Scènes de vie ordinaires à l'ANC
C’est juré. Pour rien au monde, je ne raterai dorénavant la retransmission des débats de l’ANC. Rien ne m’en détournera, ni les matches de football, ni les émissions de variétés, ni même les grands évènements internationaux. C’est juré, je ne serai même pas regardant sur les sujets inscrits à l’ordre du jour. Et même si les débats sont soporifiques, Je prendrai mon mal en patience. L’expérience m’ayant montré qu’il ne fallait jamais désespérer de nos élus, j’attendrai la divine surprise, qu’un empêcheur de tourner en rond, et ils sont nombreux à l'ANC, prononce le mot ou la phrase fatidique qui mettrait «le feu aux poudres». Qui aurait imaginé qu’une séance comme celle du jeudi 18 juillet où tous les partis étaient pour une fois d’accord pour rejeter l'arrêté républicain relatif à la nomination de M. Chédli Ayari au poste de gouverneur de la BCT pour vice de forme, dégénérerait alors que M. Ben Jaafar, mal remis des émotions de la veille, croyait passer enfin un après-midi tranquille.
« République bananière ». Comme l’œuf de Colomb, il fallait y penser. Il aura suffi d’une seule phrase pour mettre l'hémicycle sens dessus dessous. A croire que les élus n’attendaient que ce signal pour entrer en transe. Les cris fusaient de partout. Le pauvre président avait beau appeler au calme, sa voix était à peine audible. En tout cas, personne n’y prêtait attention. L’élu persiste et signe : « oui, nous sommes dans une république bananière et Marzouki est le président d’une république bananière ». De toute évidence, beaucoup de ceux qui donnaient de la voix n’en avaient pas saisi la signification. Mais qu’importe. Dans la bouche d'un opposant, cela ne pouvait pas être un compliment. Et s'il insiste, c'est qu'il s'agit d'une accusation très grave. « Dégage », lui répondit un militant du CPR, scandalisé de voir l'honneur de son président bafoué de la sorte. Il se fit aussitôt rabrouer : «je ne suis pas chez toi ». Le «débat» ne volait pas très haut. Invité par le président de l'assemblée à répondre aux questions des élus, M. Chédli Ayari, assis au premier rang observait, interdit, le triste spectacle qui s'offrait à ses yeux. Apparemment, il s'attendait à tout sauf ça. Des objets volants non identifiés feront même leur apparition. Martelant le pupitre à plusieurs reprises, le président, d'abord dépassé par les évènements finira par suspendre la séance. Il était temps. On avait failli en venir aux mains.

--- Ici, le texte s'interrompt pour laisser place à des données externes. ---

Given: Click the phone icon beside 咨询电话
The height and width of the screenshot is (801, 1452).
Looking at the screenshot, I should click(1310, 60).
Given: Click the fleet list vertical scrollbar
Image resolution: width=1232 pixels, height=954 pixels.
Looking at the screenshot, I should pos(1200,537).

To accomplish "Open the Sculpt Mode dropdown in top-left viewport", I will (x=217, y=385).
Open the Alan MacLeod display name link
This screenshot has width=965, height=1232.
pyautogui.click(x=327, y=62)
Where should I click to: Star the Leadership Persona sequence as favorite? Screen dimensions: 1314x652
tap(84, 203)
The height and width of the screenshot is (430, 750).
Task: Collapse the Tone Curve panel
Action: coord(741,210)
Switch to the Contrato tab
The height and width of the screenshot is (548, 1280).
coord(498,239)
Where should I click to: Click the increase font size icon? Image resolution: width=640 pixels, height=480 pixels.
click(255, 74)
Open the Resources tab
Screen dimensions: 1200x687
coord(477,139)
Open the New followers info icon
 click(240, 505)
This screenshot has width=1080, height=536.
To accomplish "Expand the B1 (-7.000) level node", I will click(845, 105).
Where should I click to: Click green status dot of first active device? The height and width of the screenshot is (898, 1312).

La tension finira par tomber aussi vite qu’elle n'était montée. A leur retour dans l'hémicycle, les élus, tout penauds, faisaient profil bas. Le président du groupe démocrate auquel appartient celui par qui «le scandale est arrivé» se confondra en excuses «même si l'expression n'était pas si méchante que ça », précisera t-il. On opine sur les bancs de la troika. Certains dans les rangs d'Ennahdha applaudissent même. La séance est aussitôt levée. Rendez-vous est pris pour mardi 24 juillet pour l'audition du candidat à la succession de Mustapha Kamel Nabli.
Ainsi va la vie à l'ANC. Dire que les débats y sont devenus très animés est un doux euphémisme. On y tutoie souvent le pire sans pour autant y succomber. D'abord, choqués, les Tunisiens ont fini par en prendre leur parti. Tout compte fait, pourquoi s'en plaindre, tant que les élus savent jusqu'où ils peuvent aller trop loin. Désormais, de telles scènes feront l'ordinaire de la vie de notre assemblée. La démocratie a aussi ses petits défauts. Comme disait Churchill, elle n'est que «le pire des systèmes à l'exception de tous les autres».